● **Excerpted data**:
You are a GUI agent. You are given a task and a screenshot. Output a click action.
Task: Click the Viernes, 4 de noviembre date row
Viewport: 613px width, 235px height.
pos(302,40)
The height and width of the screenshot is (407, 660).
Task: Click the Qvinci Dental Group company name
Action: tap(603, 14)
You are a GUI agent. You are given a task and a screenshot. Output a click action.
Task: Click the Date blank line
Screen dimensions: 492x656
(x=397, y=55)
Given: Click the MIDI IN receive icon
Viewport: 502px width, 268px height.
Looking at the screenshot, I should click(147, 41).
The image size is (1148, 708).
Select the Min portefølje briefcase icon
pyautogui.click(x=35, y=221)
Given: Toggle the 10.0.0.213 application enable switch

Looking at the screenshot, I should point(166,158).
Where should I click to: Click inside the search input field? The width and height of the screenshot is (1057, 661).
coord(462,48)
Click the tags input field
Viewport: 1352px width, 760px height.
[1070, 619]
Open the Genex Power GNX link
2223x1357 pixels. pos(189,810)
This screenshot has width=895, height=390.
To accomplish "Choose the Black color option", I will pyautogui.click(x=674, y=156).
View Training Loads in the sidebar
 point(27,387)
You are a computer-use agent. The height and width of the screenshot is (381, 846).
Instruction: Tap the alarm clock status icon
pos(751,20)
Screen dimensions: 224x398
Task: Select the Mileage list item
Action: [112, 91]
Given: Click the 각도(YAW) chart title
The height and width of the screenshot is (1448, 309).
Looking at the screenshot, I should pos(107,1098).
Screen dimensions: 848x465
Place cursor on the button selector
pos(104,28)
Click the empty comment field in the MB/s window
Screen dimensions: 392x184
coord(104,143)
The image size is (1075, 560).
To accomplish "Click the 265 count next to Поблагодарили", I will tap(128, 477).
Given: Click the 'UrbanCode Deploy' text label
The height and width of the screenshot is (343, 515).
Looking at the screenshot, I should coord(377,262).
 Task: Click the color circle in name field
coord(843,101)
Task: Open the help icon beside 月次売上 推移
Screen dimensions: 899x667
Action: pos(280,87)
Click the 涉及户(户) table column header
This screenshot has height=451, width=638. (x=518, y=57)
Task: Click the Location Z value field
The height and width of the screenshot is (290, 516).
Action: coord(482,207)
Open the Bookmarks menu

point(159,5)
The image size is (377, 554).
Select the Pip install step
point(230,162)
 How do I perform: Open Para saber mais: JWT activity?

● **Stated problem**:
Copy the data above word for word, every line of it.

● **Task output**:
You are a GUI agent. You are given a task and a screenshot. Output a click action.
Task: Click the Viernes, 4 de noviembre date row
Viewport: 613px width, 235px height.
pos(302,40)
The height and width of the screenshot is (407, 660).
Task: Click the Qvinci Dental Group company name
Action: tap(603, 14)
You are a GUI agent. You are given a task and a screenshot. Output a click action.
Task: Click the Date blank line
Screen dimensions: 492x656
(x=397, y=55)
Given: Click the MIDI IN receive icon
Viewport: 502px width, 268px height.
Looking at the screenshot, I should click(147, 41).
The image size is (1148, 708).
Select the Min portefølje briefcase icon
pyautogui.click(x=35, y=221)
Given: Toggle the 10.0.0.213 application enable switch

Looking at the screenshot, I should point(166,158).
Where should I click to: Click inside the search input field? The width and height of the screenshot is (1057, 661).
coord(462,48)
Click the tags input field
Viewport: 1352px width, 760px height.
[1070, 619]
Open the Genex Power GNX link
2223x1357 pixels. pos(189,810)
This screenshot has width=895, height=390.
To accomplish "Choose the Black color option", I will pyautogui.click(x=674, y=156).
View Training Loads in the sidebar
 point(27,387)
You are a computer-use agent. The height and width of the screenshot is (381, 846).
Instruction: Tap the alarm clock status icon
pos(751,20)
Screen dimensions: 224x398
Task: Select the Mileage list item
Action: [112, 91]
Given: Click the 각도(YAW) chart title
The height and width of the screenshot is (1448, 309).
Looking at the screenshot, I should pos(107,1098).
Screen dimensions: 848x465
Place cursor on the button selector
pos(104,28)
Click the empty comment field in the MB/s window
Screen dimensions: 392x184
coord(104,143)
The image size is (1075, 560).
To accomplish "Click the 265 count next to Поблагодарили", I will tap(128, 477).
Given: Click the 'UrbanCode Deploy' text label
The height and width of the screenshot is (343, 515).
Looking at the screenshot, I should coord(377,262).
 Task: Click the color circle in name field
coord(843,101)
Task: Open the help icon beside 月次売上 推移
Screen dimensions: 899x667
Action: pos(280,87)
Click the 涉及户(户) table column header
This screenshot has height=451, width=638. (x=518, y=57)
Task: Click the Location Z value field
The height and width of the screenshot is (290, 516).
Action: coord(482,207)
Open the Bookmarks menu

point(159,5)
The image size is (377, 554).
Select the Pip install step
point(230,162)
 How do I perform: Open Para saber mais: JWT activity?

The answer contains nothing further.